Does it handle customer credit cards or test data?
Is it production or development?

A CVSS 9.0 on a well-configured test server might be less risky than a CVSS 6.5 on a poorly-configured, internet-facing production system handling financial data.

The Business Translation Gap

Try explaining security to your CEO:

You: “We have 327 critical vulnerabilities, 1,203 high, and 4,891 medium.”
CEO: “Is that… good? Bad? Should I be worried? How much should we spend fixing this?”
You: “Well, it depends on…”
CEO: glazes over

Security metrics don’t translate to business impact. Executives need a number they can understand, track, and budget against.

The Consistency Problem

I ran an experiment: I gave three senior security analysts the same system profile and asked them to rate its risk on a 1–5 scale.

Results:

Analyst A: 2.5 (low-medium risk)
Analyst B: 3.8 (high risk)
Analyst C: 4.2 (critical risk)

Same system. Three different assessments. How do you trend organizational risk when individual evaluations vary by 68%?

The industry needs:

Scalability: Assess thousands of assets in minutes, not weeks
Consistency: Same assessment regardless of who evaluates
Context: Combine vulnerabilities, configuration, and business impact
Simplicity: One number executives understand
Actionability: Clear prioritization guidance

Enter TAPS.

Part 2: The Solution Architecture

The Core Concept: Security Credit Scores

Financial services solved a similar problem decades ago. How do you assess the creditworthiness of millions of people consistently? Credit scores.

Complex financial history → Single number (300–850) → Clear decision (approve/deny loan).

What if we applied this to security?

Complex security data → Single number (1–5) → Clear action (quarterly review / emergency patch).

The Three-Dimensional Risk Model

TAPS integrates three data dimensions that are typically kept separate:

Dimension 1: Vulnerability Intelligence (NIST NVD)

What we capture:

Maximum CVSS score among all vulnerabilities
Total vulnerability count
Average vulnerability severity
Presence of critical (CVSS ≥ 9.0) vulnerabilities

Why it matters:
This answers: “What’s broken on this system?”

Data source: NIST National Vulnerability Database (nvd.nist.gov)

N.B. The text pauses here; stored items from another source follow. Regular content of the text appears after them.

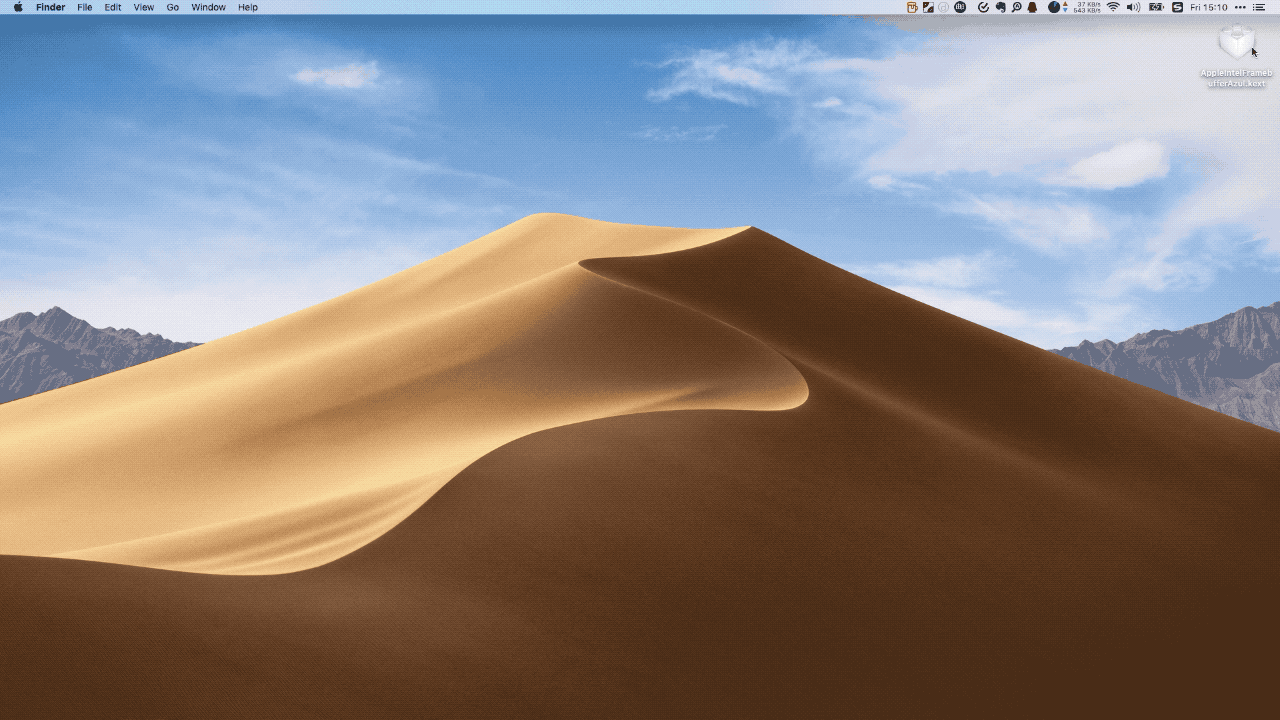Open the coffee cup menu bar icon
The height and width of the screenshot is (720, 1280).
(912, 7)
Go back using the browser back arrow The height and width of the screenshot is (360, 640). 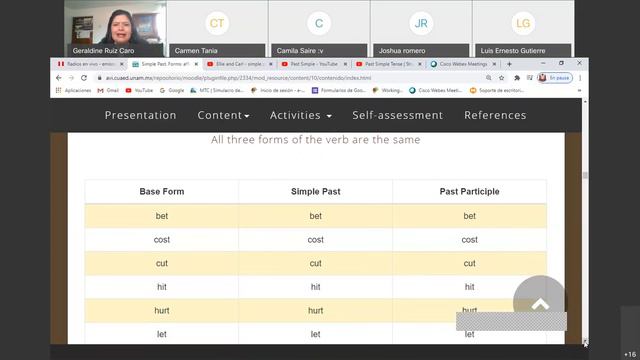(x=58, y=78)
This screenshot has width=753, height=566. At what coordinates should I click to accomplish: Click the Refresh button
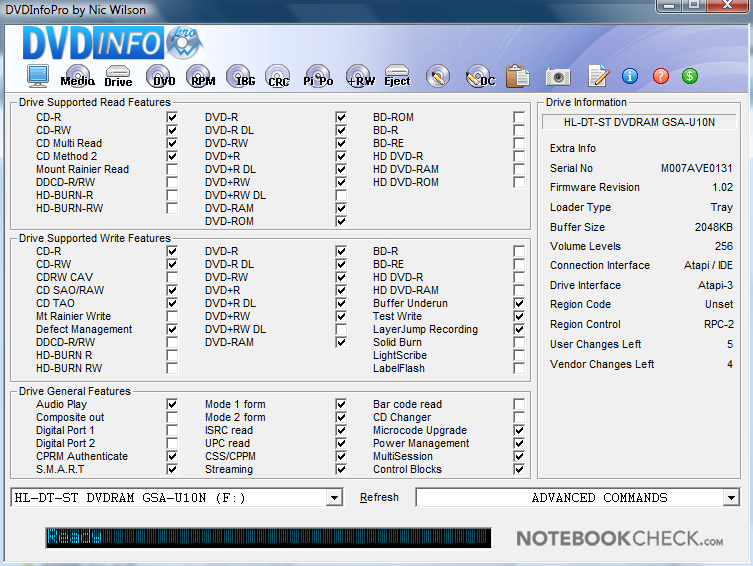(379, 498)
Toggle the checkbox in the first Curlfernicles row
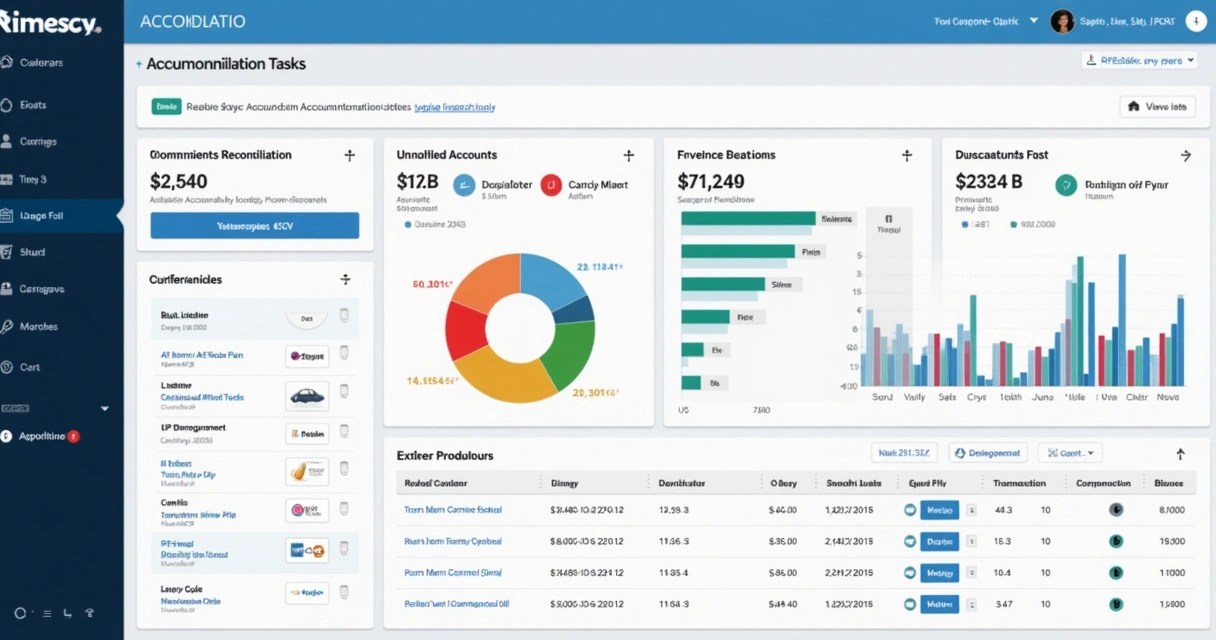The image size is (1216, 640). 344,316
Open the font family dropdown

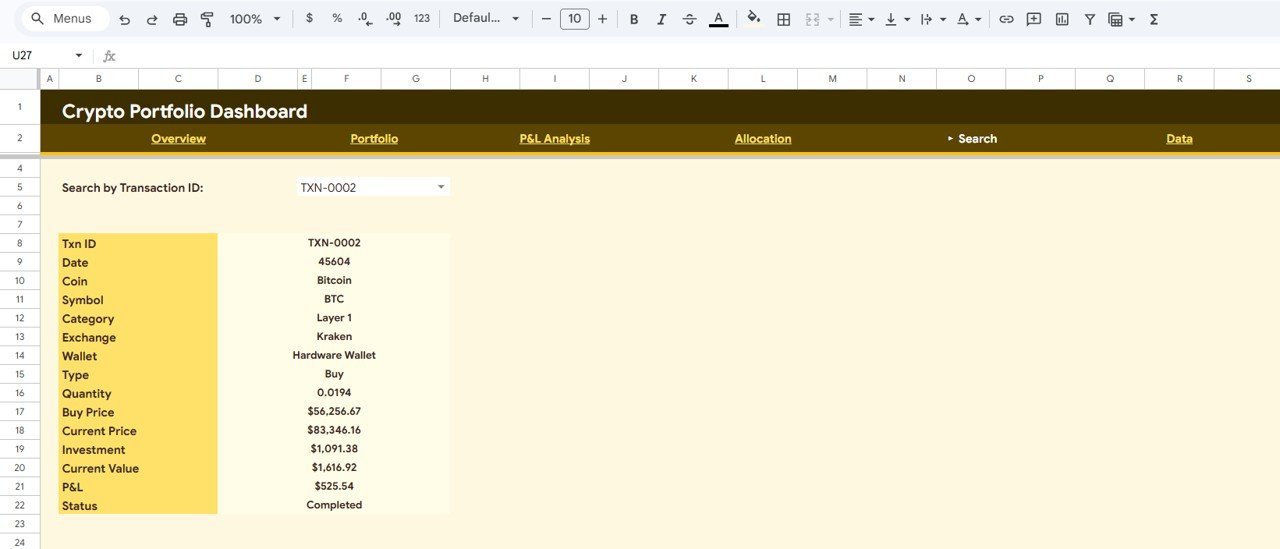pos(486,19)
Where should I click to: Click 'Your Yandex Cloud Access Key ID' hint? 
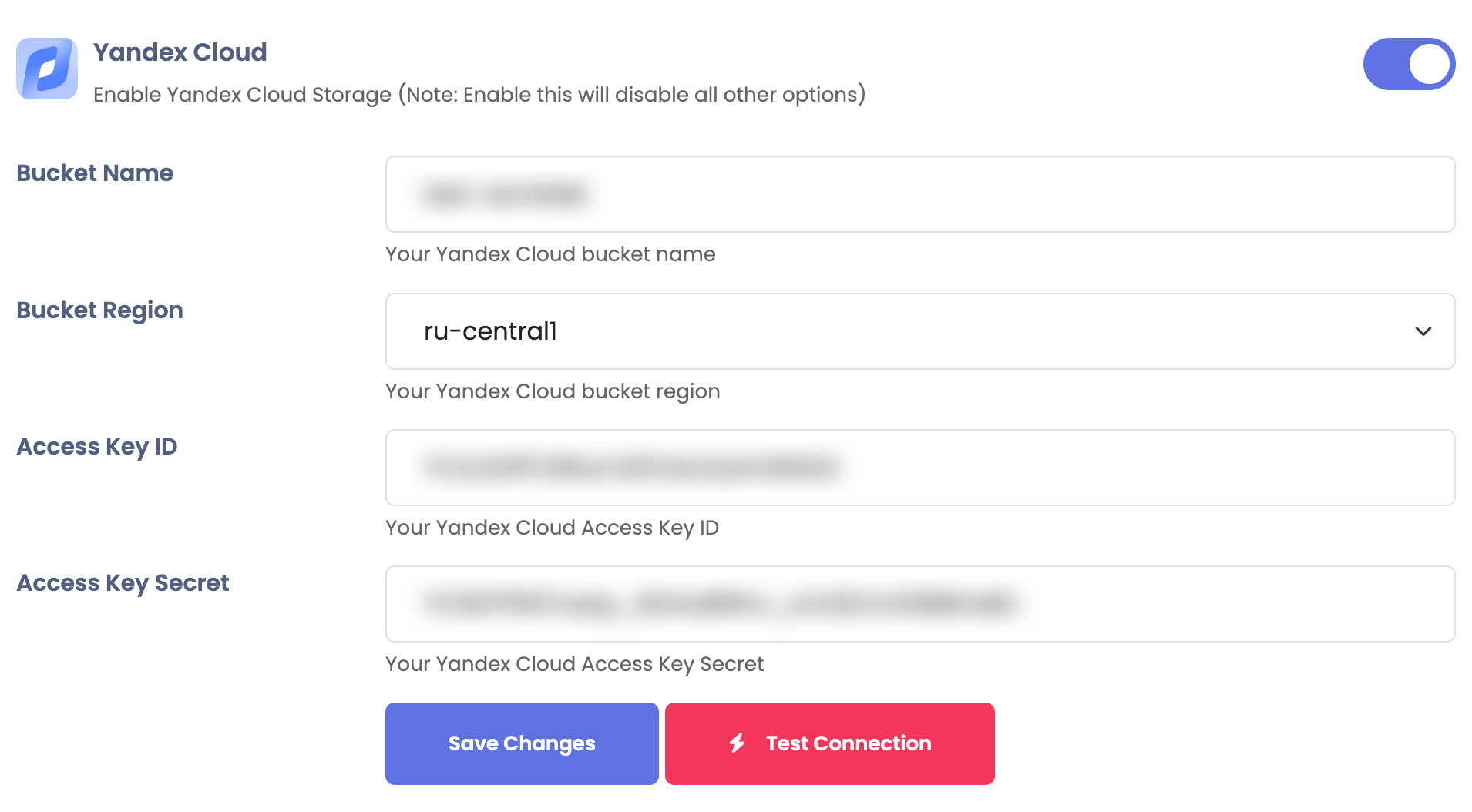coord(552,528)
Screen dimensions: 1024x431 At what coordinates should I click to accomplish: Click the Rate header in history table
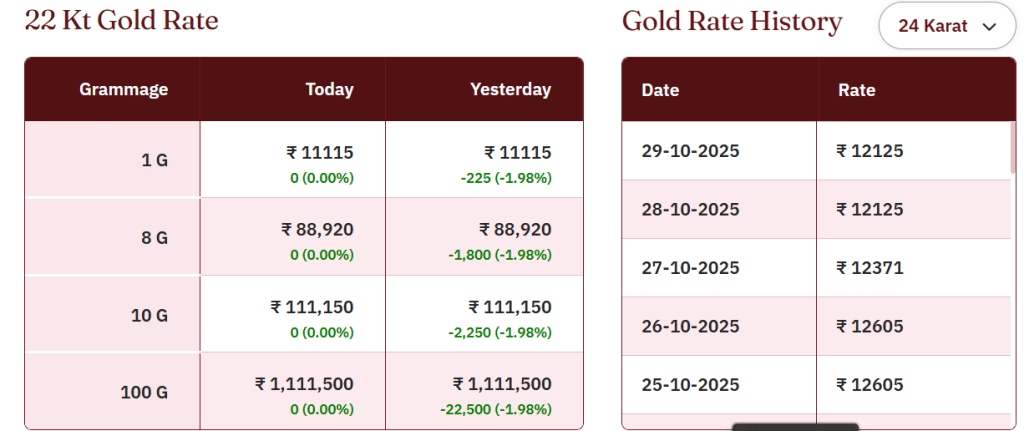856,90
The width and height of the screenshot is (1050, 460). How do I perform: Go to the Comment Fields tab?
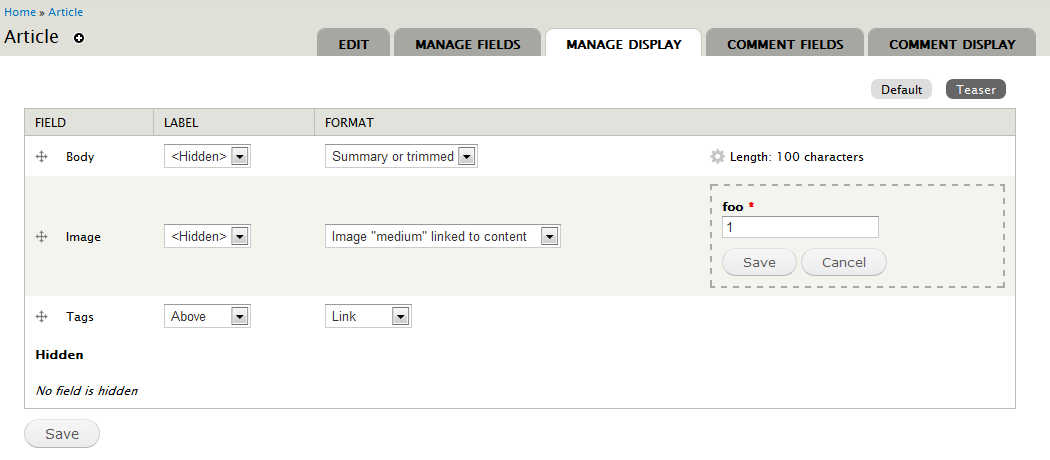point(785,44)
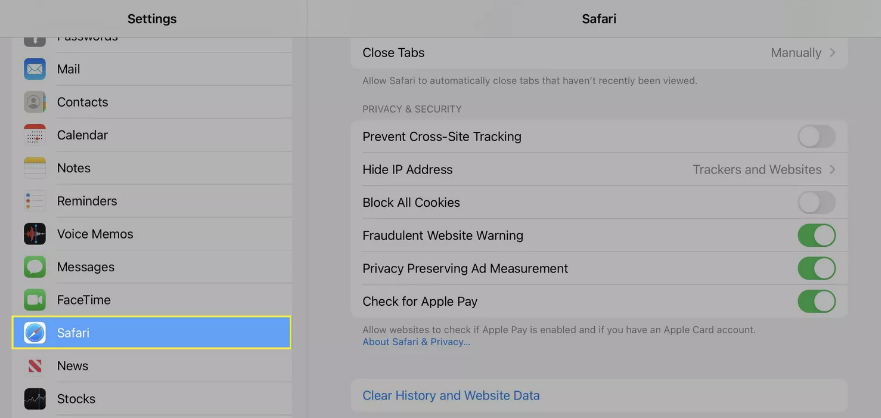Image resolution: width=881 pixels, height=418 pixels.
Task: Select the green Messages bubble icon
Action: click(35, 267)
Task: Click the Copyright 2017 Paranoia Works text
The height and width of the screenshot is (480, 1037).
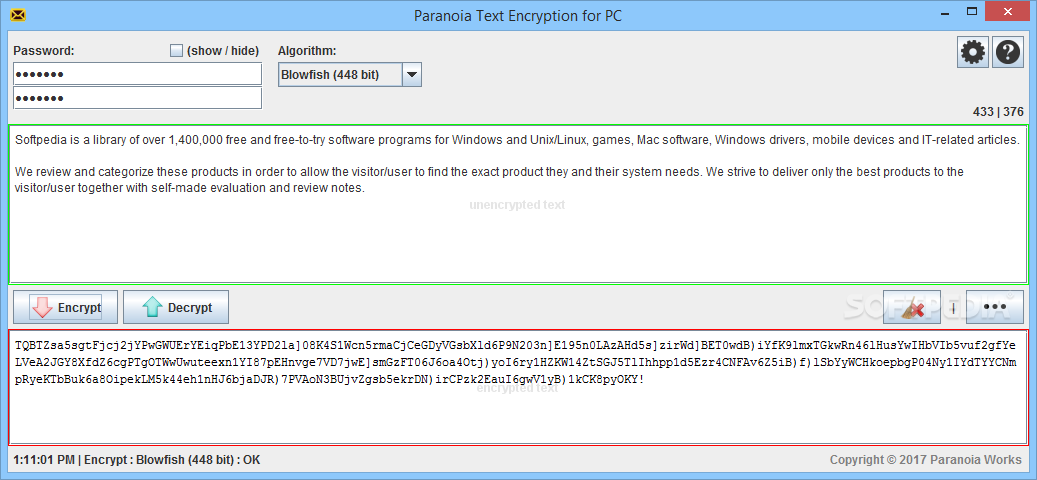Action: coord(927,460)
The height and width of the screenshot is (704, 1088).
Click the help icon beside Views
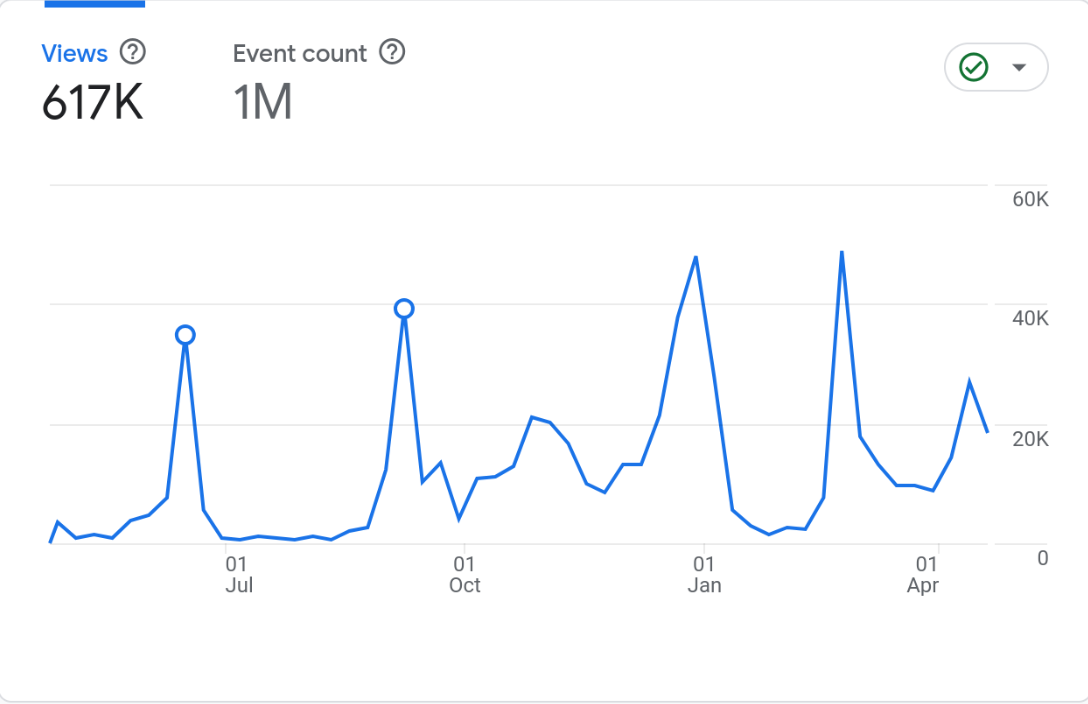(x=132, y=52)
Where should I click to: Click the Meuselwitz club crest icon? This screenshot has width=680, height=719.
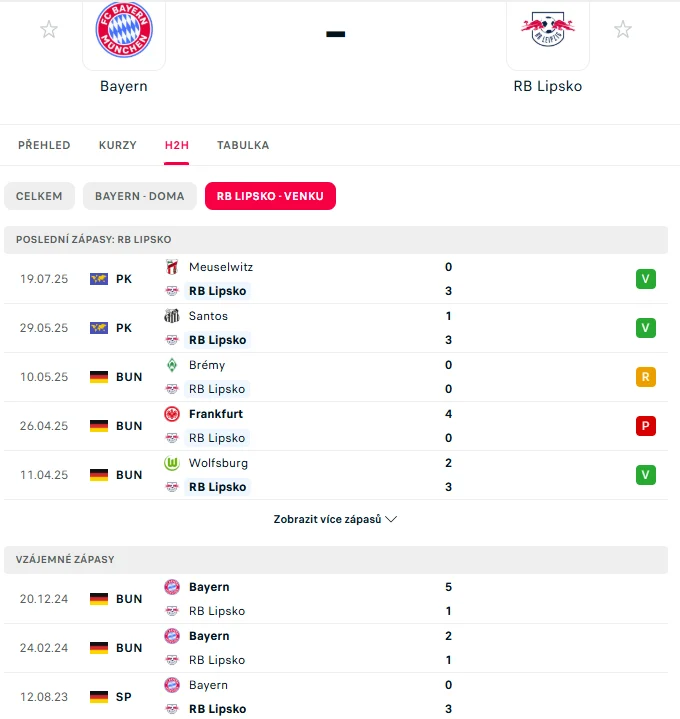click(171, 267)
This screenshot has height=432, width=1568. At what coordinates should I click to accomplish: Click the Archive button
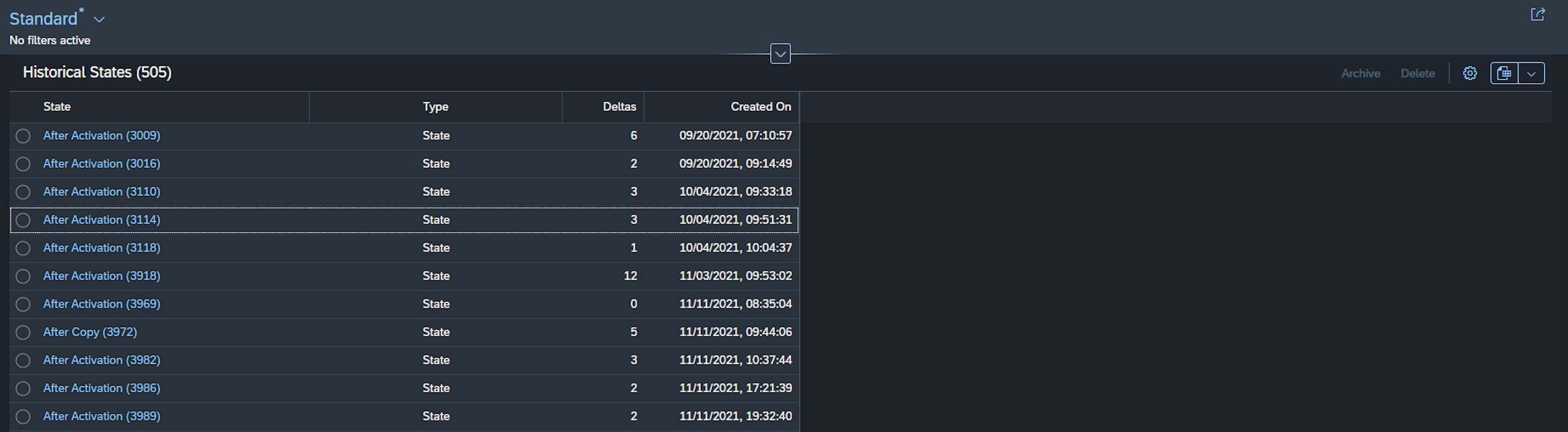coord(1361,73)
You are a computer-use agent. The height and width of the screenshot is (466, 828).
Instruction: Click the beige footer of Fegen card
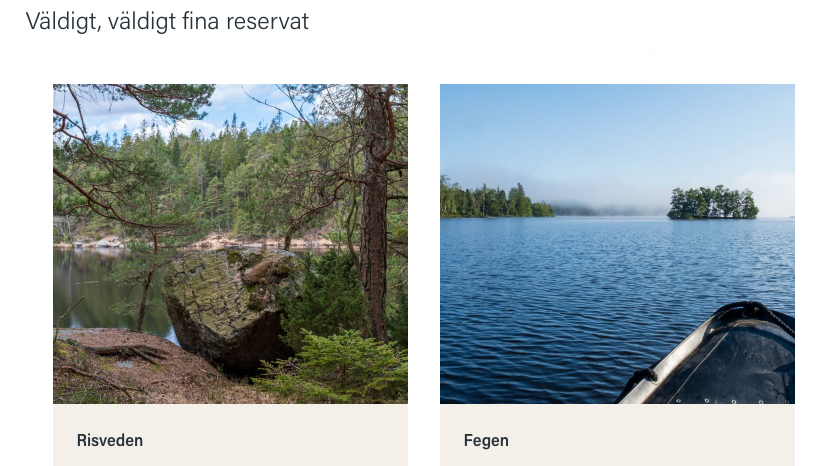[x=617, y=435]
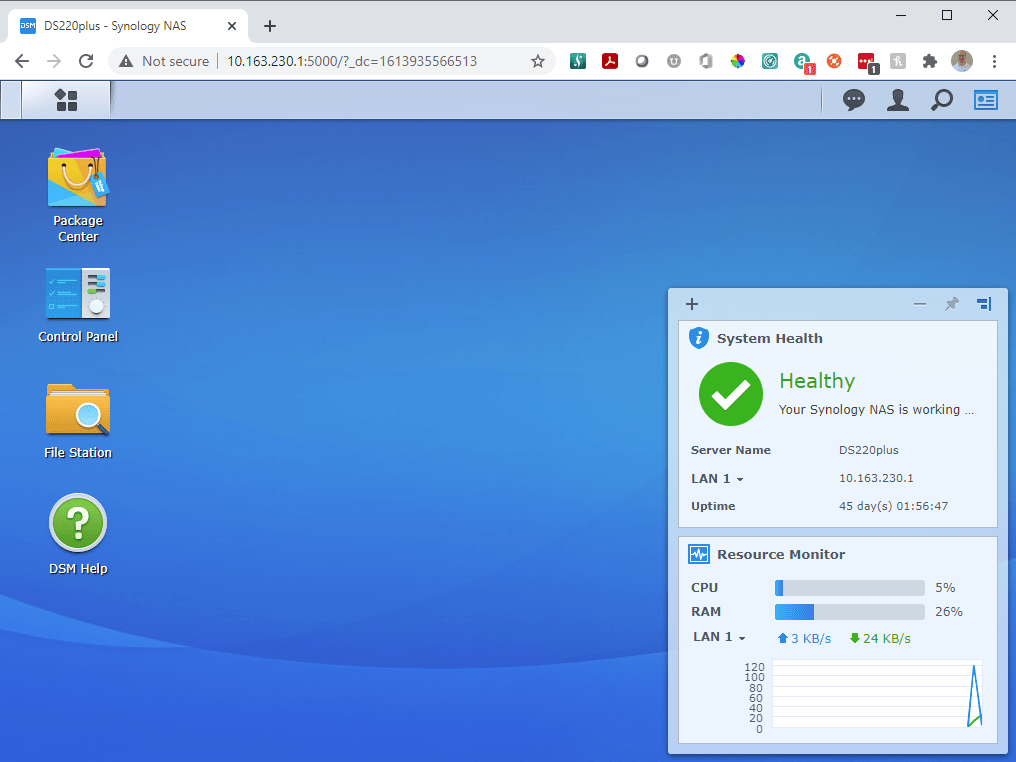Collapse the widget panel with the minimize arrow
Image resolution: width=1016 pixels, height=762 pixels.
click(x=920, y=304)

Dimension 2: Configuration Quality (CIS Benchmarks)

What we capture:

CIS Benchmark compliance percentage (0–100%)
Automated security control implementation
Manual security control implementation
Web Application Firewall deployment
Intrusion Detection System presence
System age (patch currency proxy)

Why it matters:
This answers: “How well is it defended?”

Even high-severity vulnerabilities are less dangerous on well-configured systems with compensating controls.

Data source: Center for Internet Security Benchmarks (cisecurity.org)

Dimension 3: Business Context (FAIR Framework)

What we capture:

Asset criticality rating (1–5)
Financial exposure if compromised
Threat frequency (attack likelihood)
Environment (Production/Staging/Development)
Business unit (Finance/E-Commerce/HR/etc.)
Data classification (Public/Internal/Confidential/Restricted)
Loss magnitude category
Internet accessibility
User base size

Why it matters:
This answers: “How much damage would a breach cause?”

A vulnerability on a development server isn’t the same threat as one on a production financial system.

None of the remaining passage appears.